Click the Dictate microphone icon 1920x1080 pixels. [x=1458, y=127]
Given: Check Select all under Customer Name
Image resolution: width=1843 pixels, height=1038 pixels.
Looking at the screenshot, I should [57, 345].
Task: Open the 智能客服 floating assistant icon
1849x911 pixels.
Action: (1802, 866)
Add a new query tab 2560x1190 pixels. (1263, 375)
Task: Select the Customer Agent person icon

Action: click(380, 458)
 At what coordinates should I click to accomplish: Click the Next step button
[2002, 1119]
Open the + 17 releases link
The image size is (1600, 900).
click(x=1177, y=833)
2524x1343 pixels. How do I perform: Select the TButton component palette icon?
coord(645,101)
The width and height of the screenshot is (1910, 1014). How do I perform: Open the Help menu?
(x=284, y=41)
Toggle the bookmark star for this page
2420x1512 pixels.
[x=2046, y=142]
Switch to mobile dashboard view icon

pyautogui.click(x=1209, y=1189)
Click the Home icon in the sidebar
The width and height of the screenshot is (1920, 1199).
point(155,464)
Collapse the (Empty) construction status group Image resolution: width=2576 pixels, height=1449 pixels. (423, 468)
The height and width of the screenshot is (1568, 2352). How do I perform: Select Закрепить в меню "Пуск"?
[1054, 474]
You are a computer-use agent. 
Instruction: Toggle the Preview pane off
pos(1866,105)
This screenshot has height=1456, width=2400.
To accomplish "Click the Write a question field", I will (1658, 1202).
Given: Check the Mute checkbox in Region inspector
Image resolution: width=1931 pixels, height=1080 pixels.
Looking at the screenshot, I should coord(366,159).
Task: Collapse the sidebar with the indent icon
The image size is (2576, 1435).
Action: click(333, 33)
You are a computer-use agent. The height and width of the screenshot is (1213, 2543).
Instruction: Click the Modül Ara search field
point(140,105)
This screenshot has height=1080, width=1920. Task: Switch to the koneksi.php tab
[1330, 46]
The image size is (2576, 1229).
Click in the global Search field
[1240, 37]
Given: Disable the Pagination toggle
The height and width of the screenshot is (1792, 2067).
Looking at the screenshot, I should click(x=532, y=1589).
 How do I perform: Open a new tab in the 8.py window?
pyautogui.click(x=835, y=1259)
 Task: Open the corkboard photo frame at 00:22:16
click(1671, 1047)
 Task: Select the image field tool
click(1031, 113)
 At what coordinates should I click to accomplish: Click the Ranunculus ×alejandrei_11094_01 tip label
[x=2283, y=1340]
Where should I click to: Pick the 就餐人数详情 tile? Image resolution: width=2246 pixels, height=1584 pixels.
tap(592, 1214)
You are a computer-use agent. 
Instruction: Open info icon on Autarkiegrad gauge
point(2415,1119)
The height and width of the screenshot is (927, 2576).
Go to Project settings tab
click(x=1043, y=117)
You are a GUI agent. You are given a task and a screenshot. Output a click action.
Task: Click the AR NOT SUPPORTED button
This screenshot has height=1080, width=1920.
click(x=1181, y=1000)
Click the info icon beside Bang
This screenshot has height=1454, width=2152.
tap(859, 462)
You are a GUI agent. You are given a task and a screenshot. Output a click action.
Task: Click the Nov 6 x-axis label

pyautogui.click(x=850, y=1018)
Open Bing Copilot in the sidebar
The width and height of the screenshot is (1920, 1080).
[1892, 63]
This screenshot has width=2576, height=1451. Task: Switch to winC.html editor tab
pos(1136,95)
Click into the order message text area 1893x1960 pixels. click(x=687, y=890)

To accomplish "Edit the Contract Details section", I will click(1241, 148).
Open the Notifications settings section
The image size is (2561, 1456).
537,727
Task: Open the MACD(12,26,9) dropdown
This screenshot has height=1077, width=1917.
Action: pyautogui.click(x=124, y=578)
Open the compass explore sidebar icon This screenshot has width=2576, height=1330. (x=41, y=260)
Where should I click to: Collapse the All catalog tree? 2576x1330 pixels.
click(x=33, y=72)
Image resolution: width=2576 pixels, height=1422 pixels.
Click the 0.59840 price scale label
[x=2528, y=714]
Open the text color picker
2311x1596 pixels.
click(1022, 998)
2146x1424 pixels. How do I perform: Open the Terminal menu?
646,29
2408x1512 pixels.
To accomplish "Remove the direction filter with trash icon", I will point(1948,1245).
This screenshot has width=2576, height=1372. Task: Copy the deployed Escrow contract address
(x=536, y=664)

------------------------------------

Work instruction
Every record in the listing above should be reproduced exactly.

Answer to the problem
Click the Dictate microphone icon 1920x1080 pixels. [x=1458, y=127]
Given: Check Select all under Customer Name
Image resolution: width=1843 pixels, height=1038 pixels.
Looking at the screenshot, I should [57, 345].
Task: Open the 智能客服 floating assistant icon
1849x911 pixels.
Action: (1802, 866)
Add a new query tab 2560x1190 pixels. (1263, 375)
Task: Select the Customer Agent person icon

Action: click(380, 458)
 At what coordinates should I click to accomplish: Click the Next step button
[2002, 1119]
Open the + 17 releases link
The image size is (1600, 900).
click(x=1177, y=833)
2524x1343 pixels. How do I perform: Select the TButton component palette icon?
coord(645,101)
The width and height of the screenshot is (1910, 1014). How do I perform: Open the Help menu?
(x=284, y=41)
Toggle the bookmark star for this page
2420x1512 pixels.
[x=2046, y=142]
Switch to mobile dashboard view icon

pyautogui.click(x=1209, y=1189)
Click the Home icon in the sidebar
The width and height of the screenshot is (1920, 1199).
point(155,464)
Collapse the (Empty) construction status group Image resolution: width=2576 pixels, height=1449 pixels. (423, 468)
The height and width of the screenshot is (1568, 2352). How do I perform: Select Закрепить в меню "Пуск"?
[1054, 474]
You are a computer-use agent. 
Instruction: Toggle the Preview pane off
pos(1866,105)
This screenshot has height=1456, width=2400.
To accomplish "Click the Write a question field", I will (1658, 1202).
Given: Check the Mute checkbox in Region inspector
Image resolution: width=1931 pixels, height=1080 pixels.
Looking at the screenshot, I should coord(366,159).
Task: Collapse the sidebar with the indent icon
The image size is (2576, 1435).
Action: click(333, 33)
You are a computer-use agent. The height and width of the screenshot is (1213, 2543).
Instruction: Click the Modül Ara search field
point(140,105)
This screenshot has height=1080, width=1920. Task: Switch to the koneksi.php tab
[1330, 46]
The image size is (2576, 1229).
Click in the global Search field
[1240, 37]
Given: Disable the Pagination toggle
The height and width of the screenshot is (1792, 2067).
Looking at the screenshot, I should click(x=532, y=1589).
 How do I perform: Open a new tab in the 8.py window?
pyautogui.click(x=835, y=1259)
 Task: Open the corkboard photo frame at 00:22:16
click(1671, 1047)
 Task: Select the image field tool
click(1031, 113)
 At what coordinates should I click to accomplish: Click the Ranunculus ×alejandrei_11094_01 tip label
[x=2283, y=1340]
Where should I click to: Pick the 就餐人数详情 tile? Image resolution: width=2246 pixels, height=1584 pixels.
tap(592, 1214)
You are a computer-use agent. 
Instruction: Open info icon on Autarkiegrad gauge
point(2415,1119)
The height and width of the screenshot is (927, 2576).
Go to Project settings tab
click(x=1043, y=117)
You are a GUI agent. You are given a task and a screenshot. Output a click action.
Task: Click the AR NOT SUPPORTED button
This screenshot has height=1080, width=1920.
click(x=1181, y=1000)
Click the info icon beside Bang
This screenshot has height=1454, width=2152.
tap(859, 462)
You are a GUI agent. You are given a task and a screenshot. Output a click action.
Task: Click the Nov 6 x-axis label

pyautogui.click(x=850, y=1018)
Open Bing Copilot in the sidebar
The width and height of the screenshot is (1920, 1080).
[1892, 63]
This screenshot has width=2576, height=1451. Task: Switch to winC.html editor tab
pos(1136,95)
Click into the order message text area 1893x1960 pixels. click(x=687, y=890)

To accomplish "Edit the Contract Details section", I will click(1241, 148).
Open the Notifications settings section
The image size is (2561, 1456).
537,727
Task: Open the MACD(12,26,9) dropdown
This screenshot has height=1077, width=1917.
Action: pyautogui.click(x=124, y=578)
Open the compass explore sidebar icon This screenshot has width=2576, height=1330. (x=41, y=260)
Where should I click to: Collapse the All catalog tree? 2576x1330 pixels.
click(x=33, y=72)
Image resolution: width=2576 pixels, height=1422 pixels.
Click the 0.59840 price scale label
[x=2528, y=714]
Open the text color picker
2311x1596 pixels.
click(1022, 998)
2146x1424 pixels. How do I perform: Open the Terminal menu?
646,29
2408x1512 pixels.
To accomplish "Remove the direction filter with trash icon", I will point(1948,1245).
This screenshot has width=2576, height=1372. Task: Copy the deployed Escrow contract address
(x=536, y=664)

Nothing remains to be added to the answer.